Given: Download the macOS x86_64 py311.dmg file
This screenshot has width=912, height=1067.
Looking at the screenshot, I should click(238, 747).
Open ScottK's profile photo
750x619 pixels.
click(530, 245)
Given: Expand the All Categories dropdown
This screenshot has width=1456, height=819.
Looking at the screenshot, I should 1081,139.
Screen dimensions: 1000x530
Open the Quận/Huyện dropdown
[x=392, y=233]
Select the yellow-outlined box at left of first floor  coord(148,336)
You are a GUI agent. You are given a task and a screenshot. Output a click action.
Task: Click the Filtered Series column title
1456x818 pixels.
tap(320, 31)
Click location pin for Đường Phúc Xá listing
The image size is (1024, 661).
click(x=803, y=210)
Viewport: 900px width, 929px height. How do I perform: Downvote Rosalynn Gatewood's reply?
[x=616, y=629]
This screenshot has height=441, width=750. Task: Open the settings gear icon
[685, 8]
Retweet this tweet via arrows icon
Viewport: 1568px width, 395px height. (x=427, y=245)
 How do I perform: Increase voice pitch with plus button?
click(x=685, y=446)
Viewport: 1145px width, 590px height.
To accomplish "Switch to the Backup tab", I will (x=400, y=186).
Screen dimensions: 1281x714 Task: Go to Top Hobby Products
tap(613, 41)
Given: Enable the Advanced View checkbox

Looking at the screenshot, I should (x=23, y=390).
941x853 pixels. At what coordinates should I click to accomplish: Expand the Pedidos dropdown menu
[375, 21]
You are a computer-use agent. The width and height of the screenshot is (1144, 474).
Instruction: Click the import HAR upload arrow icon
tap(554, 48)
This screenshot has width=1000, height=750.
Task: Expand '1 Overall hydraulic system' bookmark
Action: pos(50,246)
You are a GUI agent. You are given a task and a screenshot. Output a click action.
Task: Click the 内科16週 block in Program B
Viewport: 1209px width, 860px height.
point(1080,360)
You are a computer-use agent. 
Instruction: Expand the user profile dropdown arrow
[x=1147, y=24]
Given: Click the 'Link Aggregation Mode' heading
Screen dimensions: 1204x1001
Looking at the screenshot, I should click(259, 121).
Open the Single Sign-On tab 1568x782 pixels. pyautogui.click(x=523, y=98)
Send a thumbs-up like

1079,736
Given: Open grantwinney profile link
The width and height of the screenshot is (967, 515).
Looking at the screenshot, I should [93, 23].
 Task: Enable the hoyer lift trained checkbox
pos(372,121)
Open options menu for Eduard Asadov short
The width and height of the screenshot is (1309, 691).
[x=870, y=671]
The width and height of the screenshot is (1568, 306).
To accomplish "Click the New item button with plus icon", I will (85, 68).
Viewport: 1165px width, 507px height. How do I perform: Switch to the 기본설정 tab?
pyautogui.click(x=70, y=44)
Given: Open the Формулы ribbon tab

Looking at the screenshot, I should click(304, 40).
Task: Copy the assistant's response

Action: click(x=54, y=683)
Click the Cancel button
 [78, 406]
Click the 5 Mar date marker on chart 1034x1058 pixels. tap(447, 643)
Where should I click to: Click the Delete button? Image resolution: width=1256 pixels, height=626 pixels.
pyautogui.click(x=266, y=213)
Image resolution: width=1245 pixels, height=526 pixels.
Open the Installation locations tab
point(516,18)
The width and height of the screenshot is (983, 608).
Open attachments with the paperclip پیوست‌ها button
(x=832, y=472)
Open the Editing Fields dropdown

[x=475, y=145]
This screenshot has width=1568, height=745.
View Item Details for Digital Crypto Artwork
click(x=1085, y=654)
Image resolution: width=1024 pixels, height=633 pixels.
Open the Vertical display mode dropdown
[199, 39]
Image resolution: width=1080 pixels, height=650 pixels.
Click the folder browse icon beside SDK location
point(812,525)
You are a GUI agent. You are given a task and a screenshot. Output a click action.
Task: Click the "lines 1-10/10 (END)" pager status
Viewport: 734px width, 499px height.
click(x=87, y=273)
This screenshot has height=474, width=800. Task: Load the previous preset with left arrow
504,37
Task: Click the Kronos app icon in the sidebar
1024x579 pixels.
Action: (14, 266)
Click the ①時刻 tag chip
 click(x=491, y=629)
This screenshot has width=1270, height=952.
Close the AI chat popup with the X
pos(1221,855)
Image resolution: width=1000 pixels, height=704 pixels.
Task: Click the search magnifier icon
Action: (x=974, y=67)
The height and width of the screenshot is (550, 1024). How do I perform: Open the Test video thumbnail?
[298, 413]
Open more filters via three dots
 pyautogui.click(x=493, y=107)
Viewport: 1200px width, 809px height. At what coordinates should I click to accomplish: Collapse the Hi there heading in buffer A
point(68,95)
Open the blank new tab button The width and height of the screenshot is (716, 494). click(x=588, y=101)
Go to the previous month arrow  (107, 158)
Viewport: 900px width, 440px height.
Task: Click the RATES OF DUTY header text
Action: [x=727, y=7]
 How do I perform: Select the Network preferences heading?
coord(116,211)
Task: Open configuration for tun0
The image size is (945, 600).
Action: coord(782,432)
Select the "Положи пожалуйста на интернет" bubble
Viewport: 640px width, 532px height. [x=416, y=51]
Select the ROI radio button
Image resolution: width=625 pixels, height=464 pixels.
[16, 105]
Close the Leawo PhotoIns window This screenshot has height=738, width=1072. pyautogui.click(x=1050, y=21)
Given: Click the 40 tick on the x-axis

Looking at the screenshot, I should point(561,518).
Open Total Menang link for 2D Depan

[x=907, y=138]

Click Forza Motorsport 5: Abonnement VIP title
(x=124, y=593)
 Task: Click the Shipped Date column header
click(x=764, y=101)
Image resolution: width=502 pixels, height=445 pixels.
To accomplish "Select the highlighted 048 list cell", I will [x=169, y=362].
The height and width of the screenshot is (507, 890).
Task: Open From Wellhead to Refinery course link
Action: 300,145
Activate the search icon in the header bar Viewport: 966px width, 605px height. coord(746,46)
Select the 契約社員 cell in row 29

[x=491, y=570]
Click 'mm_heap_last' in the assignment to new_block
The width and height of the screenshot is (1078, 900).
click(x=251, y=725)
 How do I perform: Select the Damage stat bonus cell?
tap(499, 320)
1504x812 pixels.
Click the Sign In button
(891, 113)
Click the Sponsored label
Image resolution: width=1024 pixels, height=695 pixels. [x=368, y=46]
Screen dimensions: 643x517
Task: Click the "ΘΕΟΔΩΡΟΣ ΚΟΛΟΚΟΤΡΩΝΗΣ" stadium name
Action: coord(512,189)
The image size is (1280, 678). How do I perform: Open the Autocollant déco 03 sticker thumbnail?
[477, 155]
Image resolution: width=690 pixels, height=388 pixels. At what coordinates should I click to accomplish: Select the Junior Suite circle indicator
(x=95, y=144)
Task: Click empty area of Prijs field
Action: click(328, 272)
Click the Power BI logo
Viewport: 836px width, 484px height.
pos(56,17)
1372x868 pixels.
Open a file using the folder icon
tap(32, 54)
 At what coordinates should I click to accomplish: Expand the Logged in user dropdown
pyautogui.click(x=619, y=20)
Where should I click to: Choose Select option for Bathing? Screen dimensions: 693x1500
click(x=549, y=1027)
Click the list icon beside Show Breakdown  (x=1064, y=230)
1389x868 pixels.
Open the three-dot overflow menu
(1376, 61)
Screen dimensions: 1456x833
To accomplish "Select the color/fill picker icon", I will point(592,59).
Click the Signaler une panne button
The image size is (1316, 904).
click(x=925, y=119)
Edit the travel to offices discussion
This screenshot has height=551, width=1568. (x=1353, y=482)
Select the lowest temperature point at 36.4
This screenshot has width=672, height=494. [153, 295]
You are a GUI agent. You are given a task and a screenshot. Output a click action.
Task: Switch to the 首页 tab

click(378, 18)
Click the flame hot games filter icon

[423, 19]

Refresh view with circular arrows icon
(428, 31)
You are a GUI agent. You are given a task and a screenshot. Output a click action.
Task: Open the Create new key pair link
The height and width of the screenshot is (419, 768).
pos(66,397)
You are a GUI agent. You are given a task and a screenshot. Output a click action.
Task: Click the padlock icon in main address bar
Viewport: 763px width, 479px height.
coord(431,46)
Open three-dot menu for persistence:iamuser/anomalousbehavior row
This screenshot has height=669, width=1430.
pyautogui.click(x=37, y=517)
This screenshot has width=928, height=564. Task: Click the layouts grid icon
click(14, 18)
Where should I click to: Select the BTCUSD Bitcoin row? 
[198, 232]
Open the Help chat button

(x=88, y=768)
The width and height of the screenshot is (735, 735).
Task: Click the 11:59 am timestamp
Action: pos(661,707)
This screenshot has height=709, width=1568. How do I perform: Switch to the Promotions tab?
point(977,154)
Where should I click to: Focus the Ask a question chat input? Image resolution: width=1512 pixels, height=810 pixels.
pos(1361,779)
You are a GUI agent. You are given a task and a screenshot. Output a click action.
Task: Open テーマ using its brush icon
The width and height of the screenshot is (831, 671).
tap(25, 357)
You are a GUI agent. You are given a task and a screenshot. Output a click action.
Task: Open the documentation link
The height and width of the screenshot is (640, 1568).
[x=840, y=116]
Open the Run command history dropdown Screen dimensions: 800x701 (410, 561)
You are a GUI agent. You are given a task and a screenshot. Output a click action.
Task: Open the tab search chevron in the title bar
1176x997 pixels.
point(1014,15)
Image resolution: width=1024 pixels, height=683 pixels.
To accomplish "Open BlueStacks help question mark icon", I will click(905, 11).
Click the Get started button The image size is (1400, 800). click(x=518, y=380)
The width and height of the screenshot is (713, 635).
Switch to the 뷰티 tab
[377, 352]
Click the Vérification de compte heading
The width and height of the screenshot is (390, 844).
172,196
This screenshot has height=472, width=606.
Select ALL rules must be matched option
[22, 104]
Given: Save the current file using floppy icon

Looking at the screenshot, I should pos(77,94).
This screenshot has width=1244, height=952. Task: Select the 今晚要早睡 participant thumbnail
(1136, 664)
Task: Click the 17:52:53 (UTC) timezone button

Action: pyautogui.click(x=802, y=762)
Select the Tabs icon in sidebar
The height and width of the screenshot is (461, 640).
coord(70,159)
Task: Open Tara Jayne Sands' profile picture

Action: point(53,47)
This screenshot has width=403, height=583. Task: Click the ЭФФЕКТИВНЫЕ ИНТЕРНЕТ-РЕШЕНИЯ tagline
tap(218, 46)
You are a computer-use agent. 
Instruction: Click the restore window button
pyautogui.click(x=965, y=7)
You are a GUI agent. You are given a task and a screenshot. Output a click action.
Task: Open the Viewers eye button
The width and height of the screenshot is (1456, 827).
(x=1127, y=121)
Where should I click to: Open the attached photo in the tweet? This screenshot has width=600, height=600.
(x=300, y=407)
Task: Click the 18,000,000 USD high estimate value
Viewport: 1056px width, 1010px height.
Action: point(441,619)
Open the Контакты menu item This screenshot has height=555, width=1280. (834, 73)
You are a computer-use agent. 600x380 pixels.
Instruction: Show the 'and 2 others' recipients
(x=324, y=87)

--------------------

*WHAT IS NEEDED*. Reproduce only the lines above, starting at the line with "The height and width of the screenshot is (550, 1024)." and ending at the line with "Open the blank", exactly as written.

*RESULT FOR THIS TASK*.
The height and width of the screenshot is (550, 1024). How do I perform: Open the Test video thumbnail?
[298, 413]
Open more filters via three dots
 pyautogui.click(x=493, y=107)
Viewport: 1200px width, 809px height. At what coordinates should I click to accomplish: Collapse the Hi there heading in buffer A
point(68,95)
Open the blank new tab button The width and height of the screenshot is (716, 494). click(x=588, y=101)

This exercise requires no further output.